MINHA Kembali Buka Layanan Kunjungan Pasca Revitalisasi
- 18 Jan 2026 22:23 WIB
- Jakarta
RRI.CO.ID, Jakarta - Museum Islam Indonesia KH Hasyim Asy’ari (MINHA), yang berlokasi di kawasan Makam Presiden ke – 4 Republik Indonesia, KH. Abdurrahman Wahid (Gus Dur), Pesantren Tebuireng, kembali membuka layanan kunjungan bagi masyarakat. Pasca selesainya proses revitalisasi.
Pembukaan kembali layanan itu, diawali dengan pelaksanaan uji coba layanan pengunjung, yang mulai diberlakukan pada tanggal 13 - 31 Januari 2026. Hal itu sebagai bagian dari peningkatan kualitas layanan publik di bidang kebudayaan.
Sebagai salah satu museum yang dikelola oleh Museum dan Cagar Budaya, Kementerian Kebudayaan Republik Indonesia, revitalisasi MINHA merupakan bagian dari upaya perlindungan. Serta pengembangan museum sebagai ruang pelestarian warisan budaya, dan pusat edukasi sejarah Islam Indonesia.
Melalui revitalisasi ini, MINHA menghadirkan wajah baru yang lebih segar, informatif, dan kontekstual. Dengan penataan ruang pamer, alur kunjungan, serta penyajian narasi yang disusun secara lebih sistematis dan komunikatif.
Sehingga peran MINHA sebagai pusat ilmu pengetahuan untuk mengajarkan nilai-nilai Islam, toleransi terhadap keberagaman budaya, serta keteladanan tokoh ulama nasional KH Hasyim Asy’ari di Indonesia, semakin dirasakan oleh masyarakat. Selama masa uji coba, pengelola museum akan memberlakukan tarif Rp0,- untuk seluruh kunjungan.
Uji coba layanan kunjungan itu dilaksanakan, untuk memastikan kesiapan sarana dan prasarana, sistem layanan, serta pengalaman kunjungan yang aman, nyaman, dan edukatif bagi masyarakat. Serta dengan melakukan pemantauan dan evaluasi secara berkelanjutan, sebagai dasar penyempurnaan layanan, sebelum melakukan operasional dengan penuh.

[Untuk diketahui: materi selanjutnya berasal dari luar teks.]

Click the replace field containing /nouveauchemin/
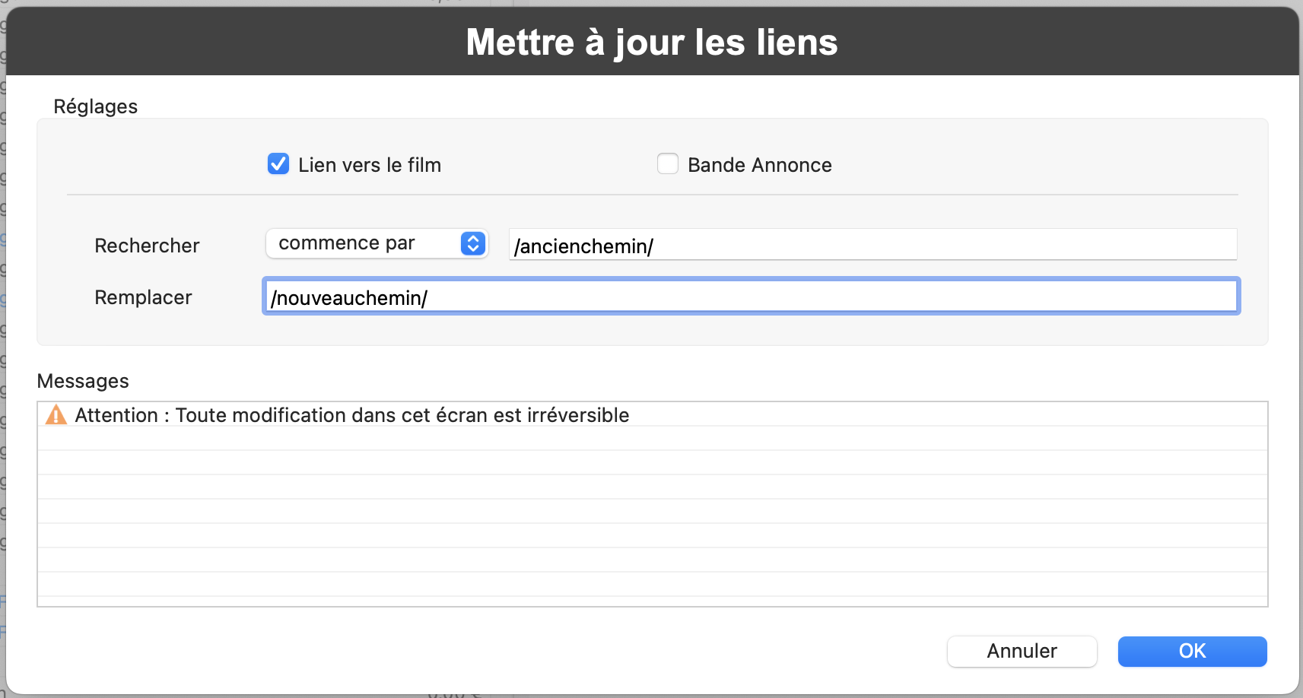[x=751, y=297]
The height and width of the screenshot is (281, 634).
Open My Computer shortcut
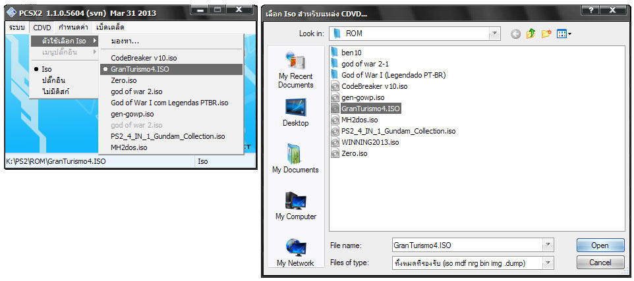coord(296,205)
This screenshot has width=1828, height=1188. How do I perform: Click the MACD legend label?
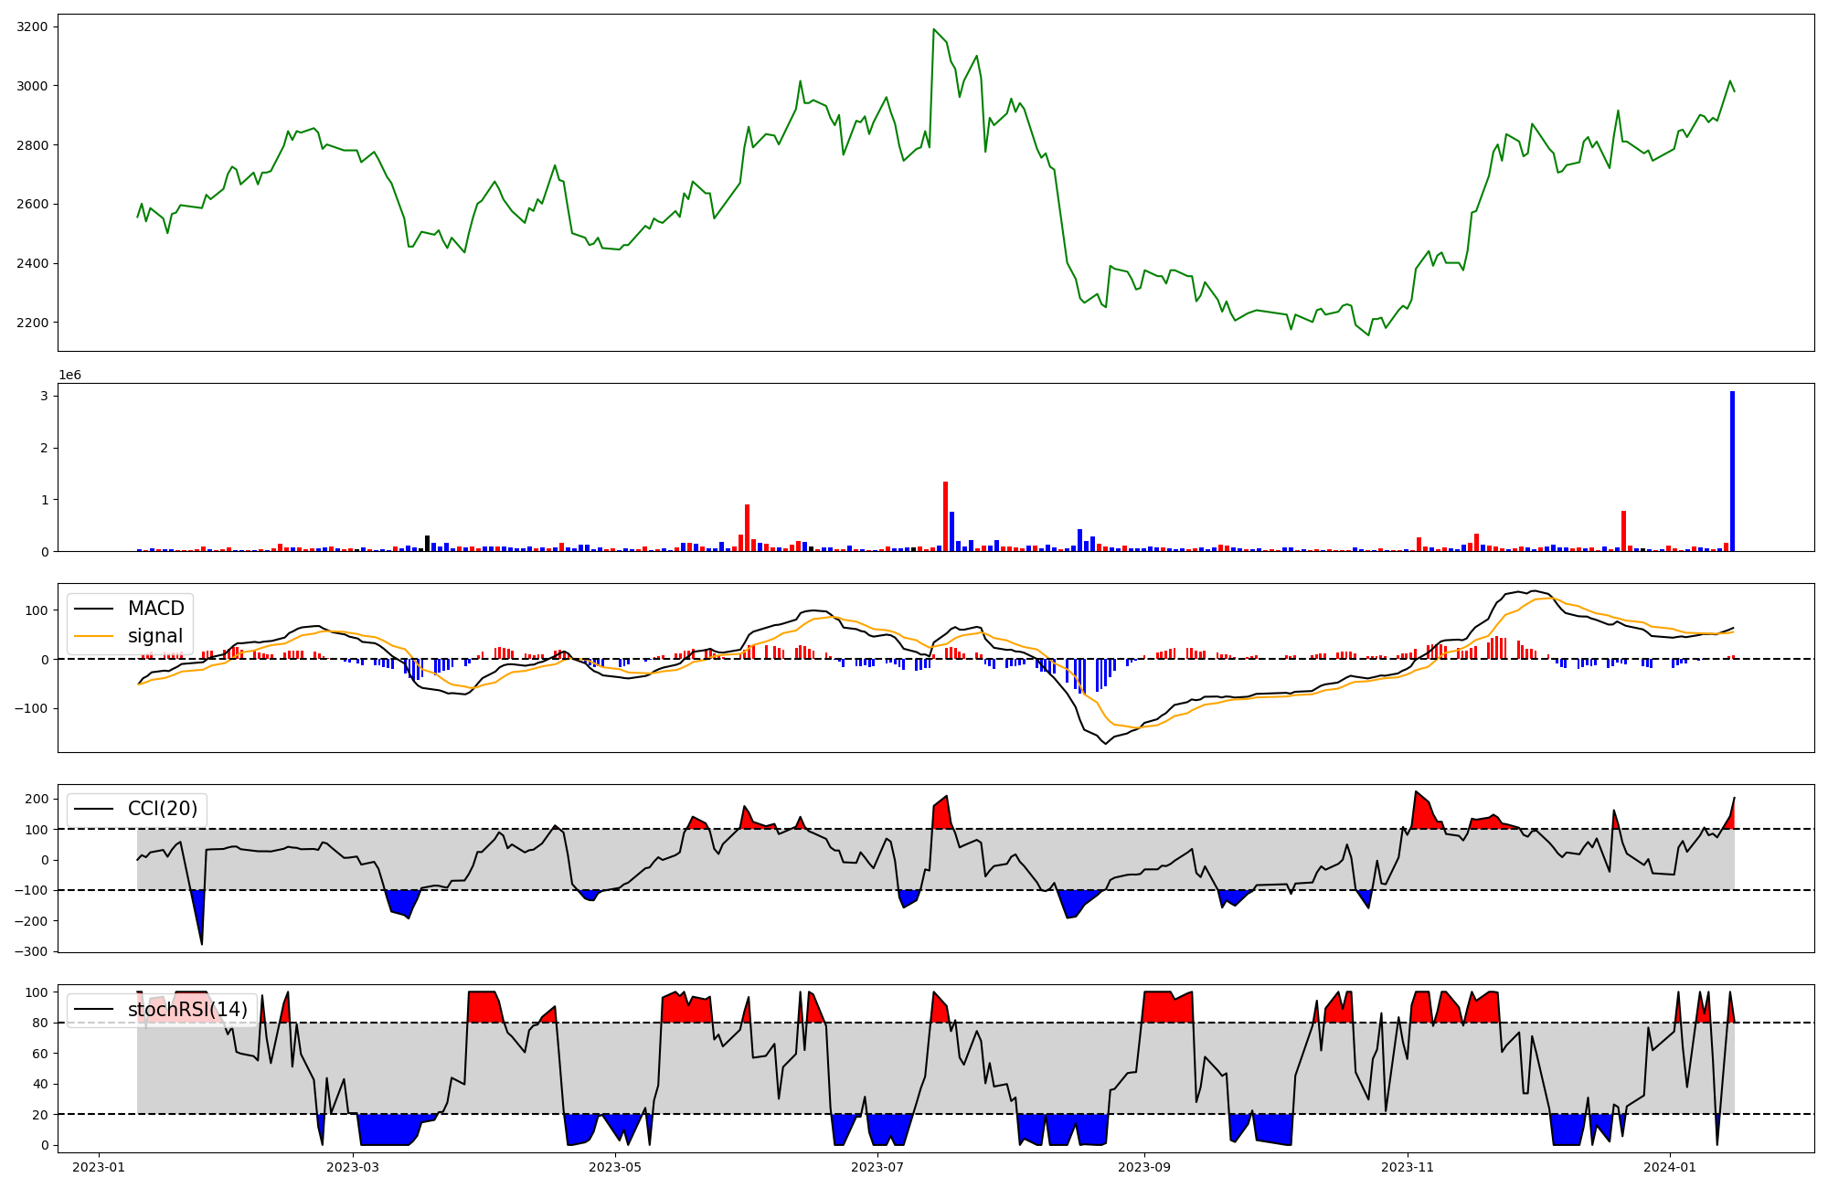pyautogui.click(x=155, y=609)
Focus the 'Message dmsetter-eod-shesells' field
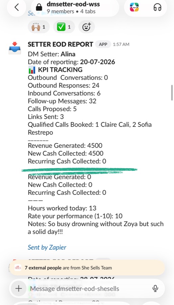Viewport: 174px width, 305px height. (87, 288)
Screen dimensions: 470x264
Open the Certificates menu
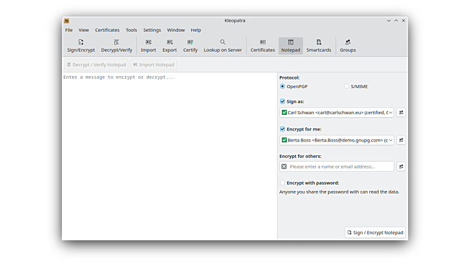coord(107,30)
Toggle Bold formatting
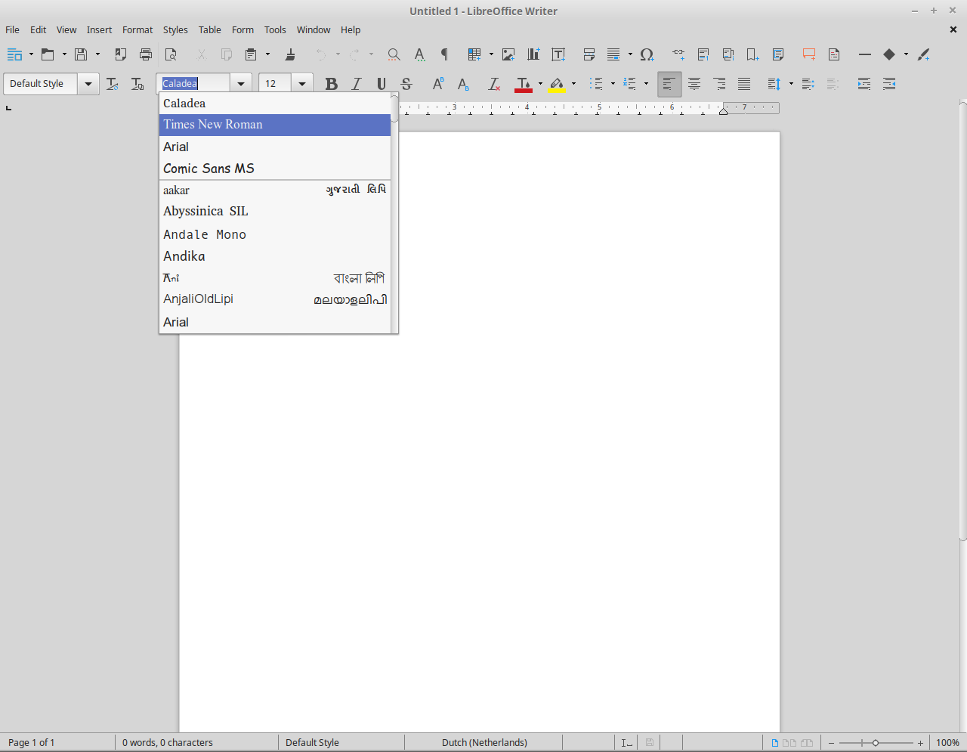 pos(331,84)
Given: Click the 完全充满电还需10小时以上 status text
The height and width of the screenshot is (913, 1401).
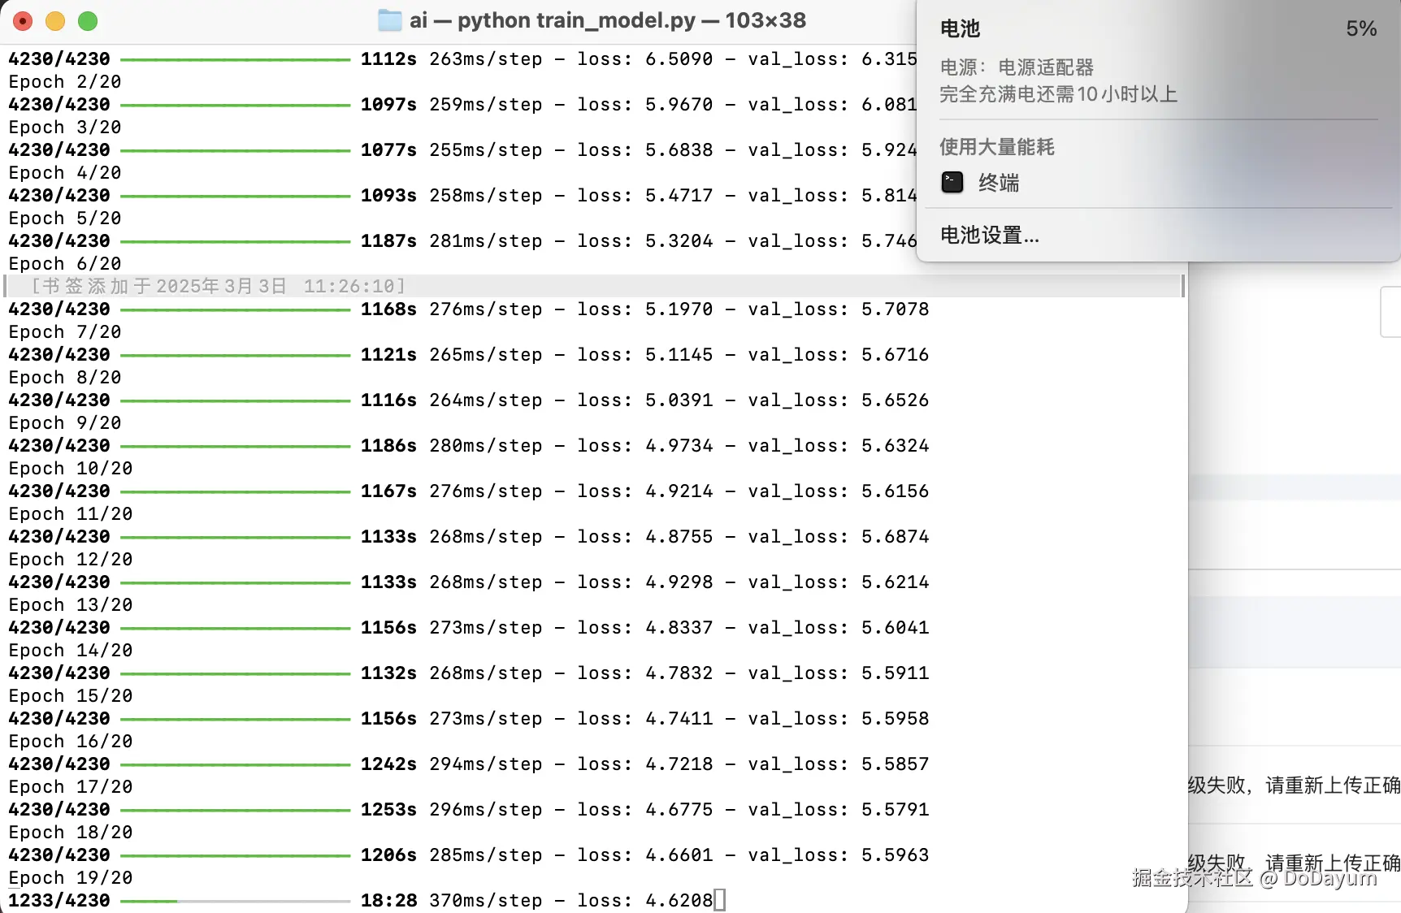Looking at the screenshot, I should (x=1056, y=94).
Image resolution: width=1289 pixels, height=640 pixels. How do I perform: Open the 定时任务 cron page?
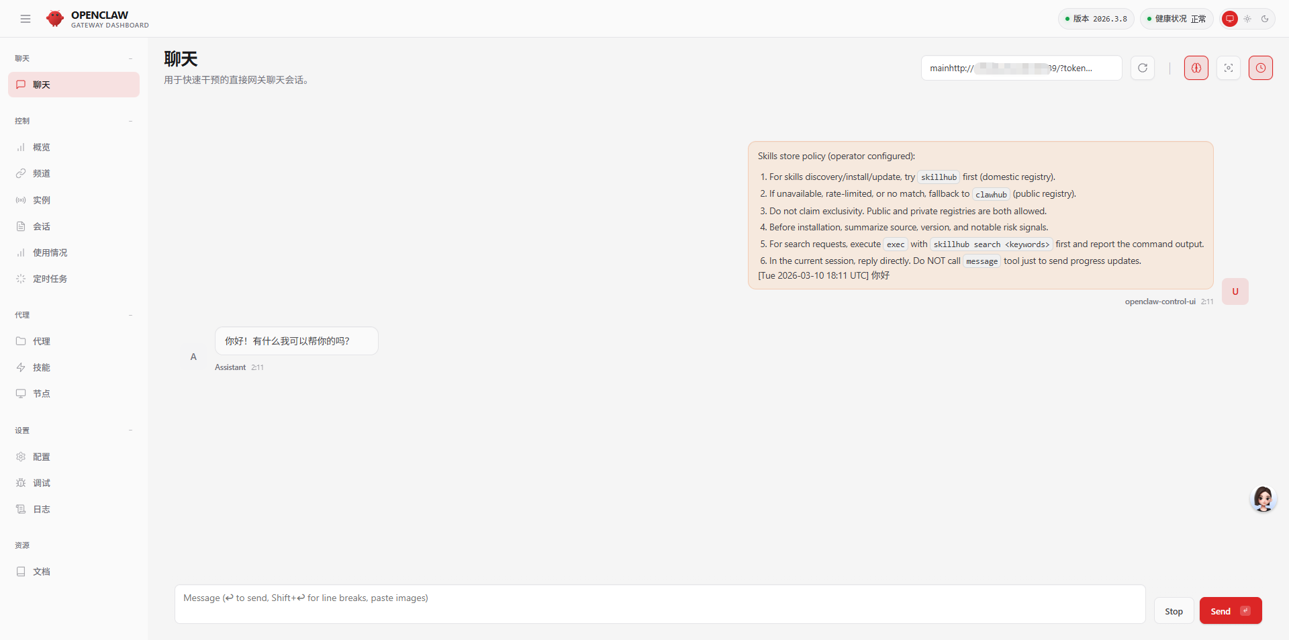50,279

Kunjungan berbayar akan diberlakukan kembali, setelah masa uji coba selesai, mulai tanggal 1 Februari 2026.
Dalam kesempatan tersebut, Kepala Museum dan Cagar Budaya, Indira Esti Nurjadin, menyampaikan harapan atas dibukanya kembali Museum Islam Indonesia KH. Hasyim Asy’ari (MINHA). MINHA kini menghadirkan revitalisasi tata pamer, yang memperkaya pengalaman pengunjung, dalam menelusuri perjalanan sejarah Islam di Indonesia.
Revitalisasi ini mencakup Lantai I dan Lantai II, dengan penambahan ruang, zona tematik, serta penguatan narasi sejarah yang lebih komprehensif. “Melalui pembukaan kembali MINHA, kami berharap sajian informasi koleksi, mengenai bukti peradaban Islam di Indonesia, mulai dari awal masuknya Islam hingga masa Indonesia Merdeka, dapat tersampaikan secara lebih utuh,” ujar Indira.
“Kehadiran wajah baru MINHA, diharapkan tidak hanya melengkapi fungsi museum sebagai ruang penyimpanan koleksi, tetapi juga sebagai ruang dialog budaya, pembelajaran publik, serta rumah belajar sejarah peradaban Islam. Yang berperan dalam penguatan identitas bangsa yang inklusif dan berkelanjutan,” tambah Indira.